The lines wanted run from the first one below through the one with "This screenshot has width=427, height=241.". Return them exactly.
(Dataset excerpts begins)
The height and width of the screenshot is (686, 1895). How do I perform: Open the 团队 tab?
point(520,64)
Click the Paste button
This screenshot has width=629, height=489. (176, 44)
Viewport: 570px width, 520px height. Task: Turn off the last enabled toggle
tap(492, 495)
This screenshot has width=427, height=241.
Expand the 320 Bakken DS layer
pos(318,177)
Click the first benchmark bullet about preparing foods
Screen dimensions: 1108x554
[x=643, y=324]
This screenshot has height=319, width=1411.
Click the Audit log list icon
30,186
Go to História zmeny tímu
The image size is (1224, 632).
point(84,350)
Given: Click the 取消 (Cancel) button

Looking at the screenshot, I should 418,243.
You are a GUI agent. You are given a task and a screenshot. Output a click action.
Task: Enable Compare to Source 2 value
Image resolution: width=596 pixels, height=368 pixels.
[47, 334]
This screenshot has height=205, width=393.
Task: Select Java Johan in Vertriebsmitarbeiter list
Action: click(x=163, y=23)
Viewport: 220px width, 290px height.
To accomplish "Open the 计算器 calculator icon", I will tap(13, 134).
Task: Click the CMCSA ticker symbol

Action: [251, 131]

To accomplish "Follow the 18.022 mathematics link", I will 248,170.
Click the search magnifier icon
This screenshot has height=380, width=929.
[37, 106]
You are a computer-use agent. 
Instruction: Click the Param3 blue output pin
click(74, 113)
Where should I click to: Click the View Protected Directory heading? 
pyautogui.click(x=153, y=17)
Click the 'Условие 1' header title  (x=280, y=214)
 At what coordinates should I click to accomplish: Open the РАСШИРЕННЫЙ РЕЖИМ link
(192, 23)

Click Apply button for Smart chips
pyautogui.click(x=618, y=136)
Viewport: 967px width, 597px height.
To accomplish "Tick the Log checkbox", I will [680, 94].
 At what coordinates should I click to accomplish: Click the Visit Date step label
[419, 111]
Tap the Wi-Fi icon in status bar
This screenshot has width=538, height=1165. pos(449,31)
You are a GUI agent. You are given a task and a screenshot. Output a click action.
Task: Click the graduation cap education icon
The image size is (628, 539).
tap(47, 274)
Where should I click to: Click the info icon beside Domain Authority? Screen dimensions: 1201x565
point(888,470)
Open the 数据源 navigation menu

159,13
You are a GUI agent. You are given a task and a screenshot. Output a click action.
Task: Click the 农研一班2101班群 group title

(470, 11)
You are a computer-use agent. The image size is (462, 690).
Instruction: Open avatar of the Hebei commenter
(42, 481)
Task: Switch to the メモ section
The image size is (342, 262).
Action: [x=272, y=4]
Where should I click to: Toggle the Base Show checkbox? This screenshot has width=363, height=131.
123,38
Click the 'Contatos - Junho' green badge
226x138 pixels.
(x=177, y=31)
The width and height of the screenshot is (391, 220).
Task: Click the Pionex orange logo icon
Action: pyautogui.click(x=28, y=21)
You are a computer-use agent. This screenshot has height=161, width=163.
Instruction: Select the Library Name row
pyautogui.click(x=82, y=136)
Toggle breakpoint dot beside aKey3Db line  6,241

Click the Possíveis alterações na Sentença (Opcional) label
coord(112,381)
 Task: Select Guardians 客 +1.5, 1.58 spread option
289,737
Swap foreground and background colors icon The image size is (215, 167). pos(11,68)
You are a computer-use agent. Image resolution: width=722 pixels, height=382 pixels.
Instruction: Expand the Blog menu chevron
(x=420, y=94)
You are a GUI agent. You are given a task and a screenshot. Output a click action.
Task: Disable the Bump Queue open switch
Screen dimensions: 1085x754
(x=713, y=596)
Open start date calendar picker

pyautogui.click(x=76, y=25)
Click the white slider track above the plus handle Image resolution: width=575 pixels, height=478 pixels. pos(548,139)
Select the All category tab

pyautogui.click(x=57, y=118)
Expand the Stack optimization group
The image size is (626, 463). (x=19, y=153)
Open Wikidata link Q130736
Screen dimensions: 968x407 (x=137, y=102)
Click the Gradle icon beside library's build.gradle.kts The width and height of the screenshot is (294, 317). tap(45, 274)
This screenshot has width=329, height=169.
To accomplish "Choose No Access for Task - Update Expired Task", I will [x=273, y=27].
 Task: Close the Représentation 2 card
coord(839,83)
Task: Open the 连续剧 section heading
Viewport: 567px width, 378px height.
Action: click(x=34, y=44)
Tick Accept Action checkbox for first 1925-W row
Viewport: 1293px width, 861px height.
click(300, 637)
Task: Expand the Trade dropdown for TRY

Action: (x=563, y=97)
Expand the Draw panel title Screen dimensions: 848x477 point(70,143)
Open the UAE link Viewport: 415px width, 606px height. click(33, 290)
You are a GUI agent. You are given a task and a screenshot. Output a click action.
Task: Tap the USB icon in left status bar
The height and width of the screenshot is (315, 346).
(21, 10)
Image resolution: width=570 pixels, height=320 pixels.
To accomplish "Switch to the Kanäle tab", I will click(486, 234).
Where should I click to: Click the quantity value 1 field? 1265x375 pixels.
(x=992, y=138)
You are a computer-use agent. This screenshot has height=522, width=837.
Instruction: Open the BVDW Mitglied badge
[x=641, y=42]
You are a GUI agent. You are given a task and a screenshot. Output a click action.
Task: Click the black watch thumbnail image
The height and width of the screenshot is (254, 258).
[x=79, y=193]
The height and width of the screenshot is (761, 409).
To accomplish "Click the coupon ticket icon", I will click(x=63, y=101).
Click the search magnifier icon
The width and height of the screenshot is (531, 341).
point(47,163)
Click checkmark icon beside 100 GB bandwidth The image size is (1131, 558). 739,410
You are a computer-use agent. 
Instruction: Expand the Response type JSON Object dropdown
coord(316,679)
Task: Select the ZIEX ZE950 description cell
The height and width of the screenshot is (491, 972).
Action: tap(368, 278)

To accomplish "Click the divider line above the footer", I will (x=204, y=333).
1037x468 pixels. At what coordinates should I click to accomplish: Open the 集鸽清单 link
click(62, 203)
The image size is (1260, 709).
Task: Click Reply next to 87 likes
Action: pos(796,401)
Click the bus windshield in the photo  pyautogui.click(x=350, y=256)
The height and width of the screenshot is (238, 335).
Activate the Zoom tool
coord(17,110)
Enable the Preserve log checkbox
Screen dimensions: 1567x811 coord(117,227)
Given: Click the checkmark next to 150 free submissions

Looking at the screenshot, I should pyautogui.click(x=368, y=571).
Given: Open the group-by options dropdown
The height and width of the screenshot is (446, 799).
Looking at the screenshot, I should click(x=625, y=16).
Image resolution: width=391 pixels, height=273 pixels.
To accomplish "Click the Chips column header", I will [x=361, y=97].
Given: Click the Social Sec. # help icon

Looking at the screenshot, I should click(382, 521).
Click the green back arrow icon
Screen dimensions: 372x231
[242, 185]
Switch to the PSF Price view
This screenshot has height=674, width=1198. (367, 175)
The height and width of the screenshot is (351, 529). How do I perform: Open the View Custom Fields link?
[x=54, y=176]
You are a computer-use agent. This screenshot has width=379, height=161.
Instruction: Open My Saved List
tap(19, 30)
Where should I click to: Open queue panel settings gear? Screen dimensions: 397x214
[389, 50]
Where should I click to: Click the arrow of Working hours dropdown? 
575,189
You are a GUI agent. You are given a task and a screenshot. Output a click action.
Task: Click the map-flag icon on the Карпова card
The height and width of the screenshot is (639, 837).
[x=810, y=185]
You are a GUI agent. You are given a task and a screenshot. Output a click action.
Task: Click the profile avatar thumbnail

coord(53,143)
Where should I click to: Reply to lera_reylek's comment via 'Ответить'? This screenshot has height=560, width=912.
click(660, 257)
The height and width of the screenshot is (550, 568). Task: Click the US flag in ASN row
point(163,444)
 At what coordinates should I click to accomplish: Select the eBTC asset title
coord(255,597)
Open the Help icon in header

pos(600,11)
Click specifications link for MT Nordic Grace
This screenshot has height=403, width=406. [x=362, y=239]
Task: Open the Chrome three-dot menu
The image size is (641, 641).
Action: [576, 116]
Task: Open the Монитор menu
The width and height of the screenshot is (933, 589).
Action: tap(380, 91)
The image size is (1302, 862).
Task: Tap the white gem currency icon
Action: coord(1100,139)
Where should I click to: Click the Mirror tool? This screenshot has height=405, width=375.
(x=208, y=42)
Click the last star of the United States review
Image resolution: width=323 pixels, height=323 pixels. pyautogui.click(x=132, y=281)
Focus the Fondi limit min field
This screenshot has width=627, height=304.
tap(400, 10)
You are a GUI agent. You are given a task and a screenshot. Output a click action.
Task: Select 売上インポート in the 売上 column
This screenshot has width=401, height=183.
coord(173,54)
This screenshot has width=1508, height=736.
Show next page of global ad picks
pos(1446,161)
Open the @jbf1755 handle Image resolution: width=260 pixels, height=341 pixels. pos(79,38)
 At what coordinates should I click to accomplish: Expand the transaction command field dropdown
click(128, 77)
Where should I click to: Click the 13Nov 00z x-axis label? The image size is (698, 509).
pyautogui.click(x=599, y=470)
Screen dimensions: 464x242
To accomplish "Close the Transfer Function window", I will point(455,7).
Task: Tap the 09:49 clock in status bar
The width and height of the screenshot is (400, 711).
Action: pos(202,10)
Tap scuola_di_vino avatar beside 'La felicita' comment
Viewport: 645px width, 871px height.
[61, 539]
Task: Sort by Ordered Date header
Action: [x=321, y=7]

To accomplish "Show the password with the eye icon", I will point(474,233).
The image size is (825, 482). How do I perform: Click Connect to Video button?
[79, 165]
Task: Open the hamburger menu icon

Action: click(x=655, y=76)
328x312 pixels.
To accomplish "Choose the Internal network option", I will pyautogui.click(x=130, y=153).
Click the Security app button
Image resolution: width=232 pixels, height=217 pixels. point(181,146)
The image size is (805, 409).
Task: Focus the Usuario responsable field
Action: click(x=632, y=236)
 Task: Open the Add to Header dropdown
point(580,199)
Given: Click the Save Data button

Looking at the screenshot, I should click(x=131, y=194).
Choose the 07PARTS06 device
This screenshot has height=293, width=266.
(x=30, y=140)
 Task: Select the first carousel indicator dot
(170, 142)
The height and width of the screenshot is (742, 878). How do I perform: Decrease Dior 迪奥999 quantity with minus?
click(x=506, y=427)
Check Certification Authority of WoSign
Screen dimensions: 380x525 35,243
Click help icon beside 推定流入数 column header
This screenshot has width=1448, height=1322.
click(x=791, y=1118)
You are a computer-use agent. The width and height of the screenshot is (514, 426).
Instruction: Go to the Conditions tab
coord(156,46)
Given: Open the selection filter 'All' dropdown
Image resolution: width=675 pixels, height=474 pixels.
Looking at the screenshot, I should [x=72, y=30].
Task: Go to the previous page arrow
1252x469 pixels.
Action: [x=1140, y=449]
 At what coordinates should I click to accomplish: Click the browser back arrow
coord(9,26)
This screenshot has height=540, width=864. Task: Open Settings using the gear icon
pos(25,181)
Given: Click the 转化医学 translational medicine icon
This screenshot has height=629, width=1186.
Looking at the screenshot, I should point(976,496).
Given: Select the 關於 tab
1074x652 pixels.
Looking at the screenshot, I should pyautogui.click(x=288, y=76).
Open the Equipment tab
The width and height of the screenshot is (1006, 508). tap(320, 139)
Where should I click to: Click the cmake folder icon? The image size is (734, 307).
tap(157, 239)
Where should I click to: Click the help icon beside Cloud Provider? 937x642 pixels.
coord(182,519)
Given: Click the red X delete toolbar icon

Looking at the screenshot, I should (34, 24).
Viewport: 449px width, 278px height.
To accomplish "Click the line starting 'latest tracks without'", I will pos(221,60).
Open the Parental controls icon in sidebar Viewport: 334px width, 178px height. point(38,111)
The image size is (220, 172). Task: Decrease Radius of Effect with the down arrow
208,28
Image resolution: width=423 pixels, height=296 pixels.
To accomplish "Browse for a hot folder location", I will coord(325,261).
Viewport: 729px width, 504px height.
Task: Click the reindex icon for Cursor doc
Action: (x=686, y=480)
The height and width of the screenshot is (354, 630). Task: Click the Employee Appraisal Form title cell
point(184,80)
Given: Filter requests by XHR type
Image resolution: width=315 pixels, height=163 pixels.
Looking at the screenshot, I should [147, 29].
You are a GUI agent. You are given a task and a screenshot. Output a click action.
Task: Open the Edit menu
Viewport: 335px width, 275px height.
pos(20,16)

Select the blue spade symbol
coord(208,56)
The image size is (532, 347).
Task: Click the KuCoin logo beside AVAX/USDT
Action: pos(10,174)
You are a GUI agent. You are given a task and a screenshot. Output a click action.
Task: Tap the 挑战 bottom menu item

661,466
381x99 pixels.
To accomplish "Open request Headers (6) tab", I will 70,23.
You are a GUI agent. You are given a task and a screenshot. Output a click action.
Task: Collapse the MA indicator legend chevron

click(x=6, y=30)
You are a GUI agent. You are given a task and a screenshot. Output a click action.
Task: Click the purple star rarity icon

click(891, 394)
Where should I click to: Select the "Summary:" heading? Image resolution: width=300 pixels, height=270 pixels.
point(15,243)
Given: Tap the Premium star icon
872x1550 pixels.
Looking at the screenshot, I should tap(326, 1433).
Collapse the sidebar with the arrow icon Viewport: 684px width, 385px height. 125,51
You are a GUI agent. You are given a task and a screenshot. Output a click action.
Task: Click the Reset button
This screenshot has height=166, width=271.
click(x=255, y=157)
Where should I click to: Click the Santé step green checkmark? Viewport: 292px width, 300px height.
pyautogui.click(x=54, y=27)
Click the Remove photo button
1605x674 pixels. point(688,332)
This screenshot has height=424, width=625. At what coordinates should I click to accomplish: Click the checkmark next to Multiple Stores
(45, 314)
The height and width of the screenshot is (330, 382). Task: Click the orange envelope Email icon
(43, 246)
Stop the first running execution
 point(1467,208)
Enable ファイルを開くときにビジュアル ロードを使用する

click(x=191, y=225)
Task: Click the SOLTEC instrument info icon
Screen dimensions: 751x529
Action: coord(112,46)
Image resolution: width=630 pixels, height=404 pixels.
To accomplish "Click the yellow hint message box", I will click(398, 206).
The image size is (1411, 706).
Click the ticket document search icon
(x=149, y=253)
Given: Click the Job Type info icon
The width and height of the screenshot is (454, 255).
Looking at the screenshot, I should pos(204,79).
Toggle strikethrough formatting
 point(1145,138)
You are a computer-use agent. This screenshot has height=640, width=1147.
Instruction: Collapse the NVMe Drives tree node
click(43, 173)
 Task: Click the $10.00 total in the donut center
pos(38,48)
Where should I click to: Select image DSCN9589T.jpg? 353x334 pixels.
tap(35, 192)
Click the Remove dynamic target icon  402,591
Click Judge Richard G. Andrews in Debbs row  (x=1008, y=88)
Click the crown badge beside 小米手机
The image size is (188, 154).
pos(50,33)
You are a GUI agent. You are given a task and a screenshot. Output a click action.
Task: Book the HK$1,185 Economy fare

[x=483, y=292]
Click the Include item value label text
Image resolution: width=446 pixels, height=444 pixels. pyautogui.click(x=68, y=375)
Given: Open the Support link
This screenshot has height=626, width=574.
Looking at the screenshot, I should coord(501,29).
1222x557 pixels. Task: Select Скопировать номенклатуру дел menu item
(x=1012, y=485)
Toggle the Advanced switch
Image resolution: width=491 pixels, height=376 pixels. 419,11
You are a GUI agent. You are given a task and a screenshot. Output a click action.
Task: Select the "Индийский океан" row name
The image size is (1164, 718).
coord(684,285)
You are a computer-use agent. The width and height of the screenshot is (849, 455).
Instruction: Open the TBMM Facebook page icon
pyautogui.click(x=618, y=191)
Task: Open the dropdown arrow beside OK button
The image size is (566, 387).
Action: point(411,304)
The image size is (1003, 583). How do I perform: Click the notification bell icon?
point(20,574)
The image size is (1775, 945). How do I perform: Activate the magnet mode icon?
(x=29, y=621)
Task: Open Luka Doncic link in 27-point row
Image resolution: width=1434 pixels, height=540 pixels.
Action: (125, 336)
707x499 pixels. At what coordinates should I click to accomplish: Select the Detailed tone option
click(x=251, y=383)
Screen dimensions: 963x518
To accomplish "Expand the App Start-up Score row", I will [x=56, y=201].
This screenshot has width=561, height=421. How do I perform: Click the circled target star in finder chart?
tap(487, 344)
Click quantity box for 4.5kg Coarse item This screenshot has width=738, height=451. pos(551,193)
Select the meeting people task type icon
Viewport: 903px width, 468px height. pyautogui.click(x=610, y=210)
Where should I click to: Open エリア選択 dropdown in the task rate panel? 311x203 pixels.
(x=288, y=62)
(Dataset excerpts ends)
Your solution:
The height and width of the screenshot is (686, 1895). How do I perform: Open the 团队 tab?
point(520,64)
Click the Paste button
This screenshot has width=629, height=489. (176, 44)
Viewport: 570px width, 520px height. Task: Turn off the last enabled toggle
tap(492, 495)
This screenshot has width=427, height=241.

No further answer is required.